# weird pee in goat due tomorrow



## goatkisses87 (Mar 18, 2015)

Hello again! I have a boer doe due tomorrow. When I went to check on her tonight she squatted to pee and all looked normal and then all the sudden I swear I heard a tiny popping sound and there was a second stream of liquid right above the urine that looked amber colored but liquidy. I saw this in the beam of my flashlight, so I am fairly sure that is what I saw. I looked at her vulva which is swollen and loose and there was a teeny tiny bit of white discharge on the tip. She was eating hay like normal but when I first went out she was hiding. She is in the barn, heating lamp straw etc. Do you think this is pre-labor or labor or am I paranoid? I had triplets born in the early morning hours and despite being in a warm stall with hay and a heat lamp their ears were almost frozen where they were folded up and there was some birthing goo still hiding. They are in my house now being fed momma's milk via bottle. It is only 4 degrees outside, and I am worried I will miss the birth and have problems. She isn't straining or in any discomfort at the moment. Have any of you ever seen weird pee or discharge when peeing prior to labor? It just squirted a stream of liquid right above the urine stream. I haven't seen this before.


----------



## dreamacresfarm2 (May 10, 2014)

better watch her close it sounds like she is getting ready.


----------



## goatkisses87 (Mar 18, 2015)

ok, that's what I was thinking too. Im going to go check her again here in a minute. Unfortunately she is absolutely nuts and hates everyone and everything except for her bestie Dixie whom she was raised with. When this doe goes into labor, most generally all he** breaks loose. lol


----------



## Karen (Jun 22, 2010)

Aww, I will say a prayer for a safe and relatively sane delivery for everyone concerned!


----------



## goatblessings (Jan 6, 2015)

Sounds like she is getting ready..... I would stay with her. Good luck!


----------



## toth boer goats (Jul 20, 2008)

It sounded like her water broke, the way you described it, any babies?

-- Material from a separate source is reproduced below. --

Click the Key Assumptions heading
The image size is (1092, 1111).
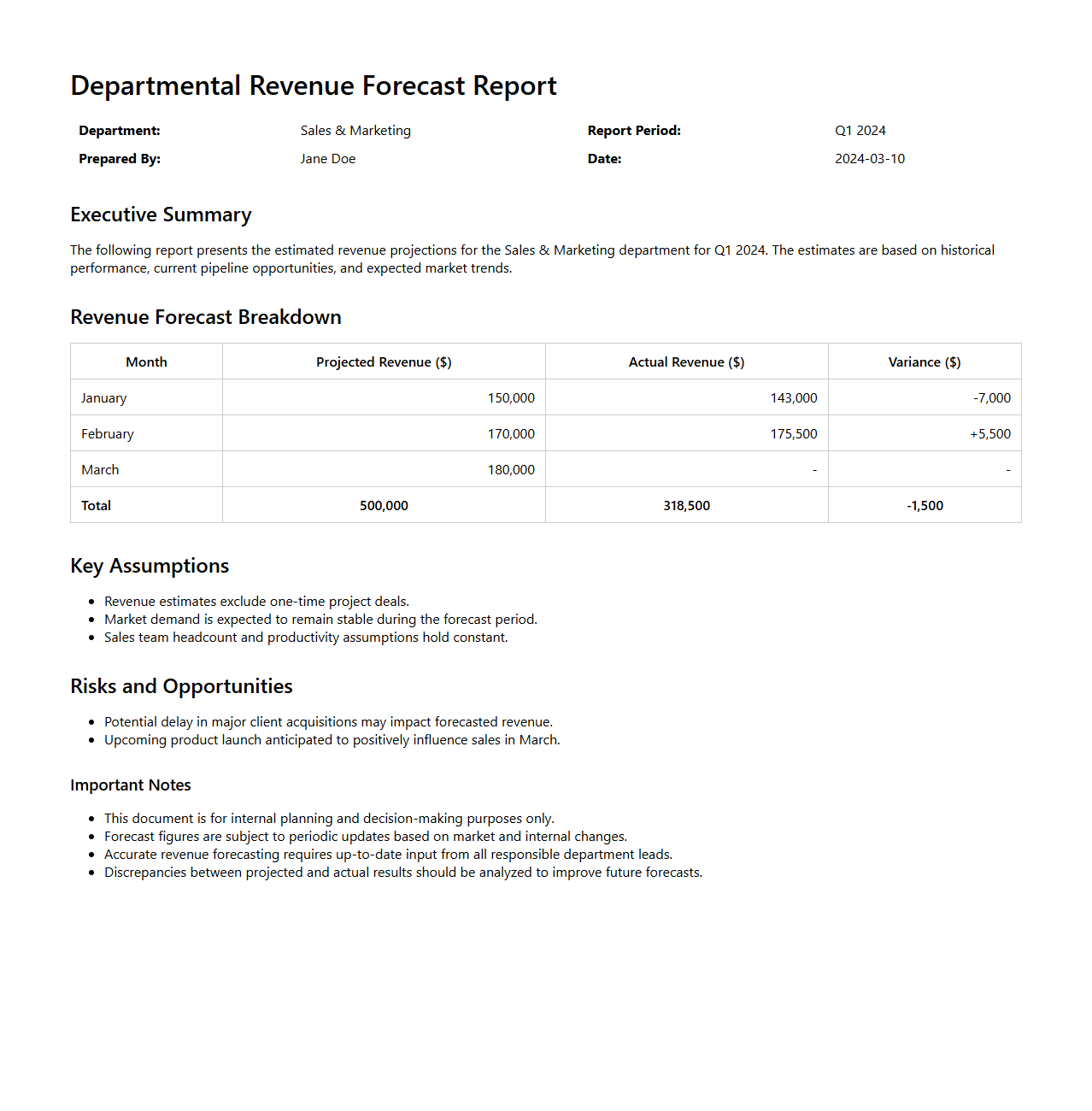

You will hear that pop sound and it will be a mucus slimy blob on the ground. You should of had babies, if that was the case.


----------



## IowaOutdoorsMan (Apr 6, 2015)

:nothing to add:


----------



## goatkisses87 (Mar 18, 2015)

Nope no babies. No discomfort at all it seems. Just my imagination? Idk it was dark, but I swore thats what I saw. No more discharge, but she looks thinner today where she was looking like she was smuggling a beach ball. I have been in the barn most of the afternoon and she doesn't really act different either. Today is her due date so I am just going to keep watching her. Her bestie Dixie had some mucous discharge today and the due date I have for her is the 26th so I am keeping an eye on her (it definitely wasn't the mucous plug) and hoping she was bred sooner than what I saw.


----------



## toth boer goats (Jul 20, 2008)

Are you looking at her from behind? And she now looks like she is less preggo?
If you think she may be in trouble, you can wash up, put on a new surgical glove and with 2 fingers gently check to see if she is open or if you hit a wall. Seems odd the way you are describing her. 
Or get someone out there to check her in case.


----------



## goatkisses87 (Mar 18, 2015)

She has dropped in her sides, but no discharge. She isn't straining, is eating and drinking normally. I was able to check her ligaments and they are soft but not gone and her cervix isn't dilated. I am checking her every hour or so day and night which is exhausting, but it is cold here in Indiana and we are expecting snow too and I want to make sure any babies born get dried off quickly and she doesn't have any problems. I had to pull her single large doeling last year, she was enormous and positioned wrong (one hoof was out, head was huge, and other leg was back). Hopefully she will wait until tomorrow when it will be a little warmer even if it is snowy. I will update you all tomorrow, thanks for all the feedback!


----------



## toth boer goats (Jul 20, 2008)

I know it is very exhausting, keep up the good work. I do the same.
Sounds like she is getting closer, yet, not quite ready yet.


----------



## Goatzrule (Feb 7, 2013)

any updates?


----------



## goatkisses87 (Mar 18, 2015)

I am very happy to announce that Jasmine gave birth to a huge healthy single buckling! He stood right up and began nursing almost immediately. He has the traditional boer head but has black spots intermingled with the red. So cute!


----------



## dreamacresfarm2 (May 10, 2014)

pictures !!!


----------



## Goatzrule (Feb 7, 2013)

agreed pictures!!!


----------



## goatkisses87 (Mar 18, 2015)

I will get some pictures in the morning


----------



## Karen (Jun 22, 2010)

Yay!~ Good news all around - for both a healthy birth, a healthy mom, and the promise of pictures!


----------



## toth boer goats (Jul 20, 2008)

That is awesome, congrats.


----------